連続加熱処理によって加熱ニップの長手方向の端部が中央部よりも温度上昇する定着装置等の画像加熱装置。
1 加熱ベルト
2 加圧ローラ
3 軸部材
4 加熱部材
5 加圧部材
6 加熱ヒータ
7 弾性層
9 加圧機構
S1、S2 温度センサ
10 制御部
11a、11b、11c、11d 感光ドラム
13a、13b、13c、13d 露光装置
21 中間転写ベルト
24 二次転写ローラ
28 レジストローラ
30 定着装置
31 温度調整回路
N 加熱ニップ
P 記録材

Claims (7)

  1. 加熱ニップで記録材の画像面に接する回転部材と、
    前記加熱ニップの長手方向における前記回転部材の中央部から端部を一体的に加熱する加熱手段と、
    前記加熱ニップの長手方向における前記回転部材の中央部の温度を第一温度に維持するように前記加熱手段を制御する温度制御手段と、
    前記加熱ニップへ連続給送する記録材の単位時間当たり枚数を複数段階に変更可能な給送手段と、
    前記加熱ニップの長手方向における前記回転部材の端部の温度を検出する温度センサと、
    前記温度センサの検出温度が前記第一温度よりも高く設定された第二温度に達すると前記単位時間当たり枚数を一段階少なくするとともに、その後の所定期間は、前記温度センサの検出温度が前記第二温度以上であっても、少なくした後の前記単位時間当たり枚数を維持するように、前記温度センサの出力に基づいて前記給送手段を制御する給送制御手段と、を備え
    前記給送制御手段は、前記所定期間の経過後に、前記温度センサの検出温度が前記第二温度以上であれば前記単位時間当たり枚数を更に一段階少なくすることを特徴とする画像加熱装置。

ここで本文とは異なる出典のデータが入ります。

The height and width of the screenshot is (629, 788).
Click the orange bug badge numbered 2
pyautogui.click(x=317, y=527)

  2. 前記給送制御手段は、前記所定期間に、前記温度センサの検出温度が前記第二温度よりも高く設定された第三温度に達すると前記単位時間当たり枚数を更に一段階少なくすることを特徴とする請求項1に記載の画像加熱装置。
  3. 前記給送制御手段は、前記温度センサよりも前記加熱ニップの長手方向における前記回転部材の中央側を搬送される記録材に対しては、記録材の前記加熱ニップの長手方向における長さが大きいほど前記第二温度を高く設定することを特徴とする請求項1又は2に記載の画像加熱装置。

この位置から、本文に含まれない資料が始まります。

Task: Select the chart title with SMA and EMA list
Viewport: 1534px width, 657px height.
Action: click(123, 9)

  4. 前記給送制御手段は、前記単位時間当たり枚数が多いほど前記第二温度を高く設定することを特徴とする請求項1乃至3のいずれか1項に記載の画像加熱装置。
  5. 前記給送制御手段は、前記単位時間当たり枚数が少ないほど前記所定期間を長く設定することを特徴とする請求項1乃至4のいずれか1項に記載の画像加熱装置。
  6. 前記所定期間は、少なくした後の前記単位時間当たり枚数にて、予め定めた一定枚数の記録材の加熱処理が終了する期間であることを特徴とする請求項1乃至5のいずれか1項に記載の画像加熱装置。
  7. 前記回転部材は、加圧回転体に当接して前記加熱ニップを形成する加熱ベルトであって、
    前記加熱手段は、前記加圧回転体との間に前記加熱ベルトを挟み込んで前記加熱ベルトの内側面を摺擦する加熱部材であることを特徴とする請求項1乃至6のいずれか1項に記載の画像加熱装置。